Well, here's what I know. Masamoto carbon lines are:

HA - honyaki ao (blue)
HS - honyaki shiro (white)
KH - honkasumi 8-layer
KA - honkasumi blue
KS - honkasumi white
KK - kasumi 

I don't understand how they can be getting rid of KS but still selling honkasumi unless it's all blue steel and 8-layer. If it is, I for one would not say it's a step up, because blue is much less fun to sharpen and KS takes an insane edge.

Are you sure your sources aren't confusing Masamoto Sōhonten with Masamoto Tsukiji? Totally different companies.


----------



## chrislehrer (Oct 9, 2008)

I just went through the listings on that website you posted. That's the KS line. So don't worry about that end of things. I still worry about reactivity, as Millions and I have both noted. If you do decide to buy a KS wa-gyuto, get a 270: you'll never look back.

Note that this steel can take a hellish polish if you're so inclined.


----------



## foody518 (Aug 6, 2015)

What types of upgrades are you looking for relative to your current Masamoto VG? What do you like and want to remain the same?


----------



## Jr Mil (Nov 24, 2017)

So I bought 3 knives from hocho-knife.com with all the positive reviews that I have seen.

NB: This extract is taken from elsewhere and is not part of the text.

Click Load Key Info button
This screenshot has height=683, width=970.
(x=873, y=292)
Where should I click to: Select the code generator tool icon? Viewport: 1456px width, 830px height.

Sadly I had a very bad experience one of the knife I bought the 210mm glestain had a lot of flaws and factory defects and it was an old stock with 12 dimples on the lower end instead of the new one with 13 they're showing in their photo description. They did offer for a refund provided I send it back but I already paid too much for the duties and tax I declined. To make it short I just threw the knife out of disappointment. I gave a one star on the product review in their site but they are not posting it no wonder they only have the good reviews of their products in their site.


----------



## brianshaw (Dec 18, 2010)

Threw it out? That’s quite a temper tantrum.


----------



## millionsknives (Apr 25, 2014)

13 dimples or nothing!


----------



## Jr Mil (Nov 24, 2017)

brianshaw said:


> Threw it out? That's quite a temper tantrum.


Haha not really its just hard to look at a knife that is worth usd184 with all that flaws.


----------



## Jr Mil (Nov 24, 2017)

millionsknives said:


> 13 dimples or nothing!


Oh yes indeed


----------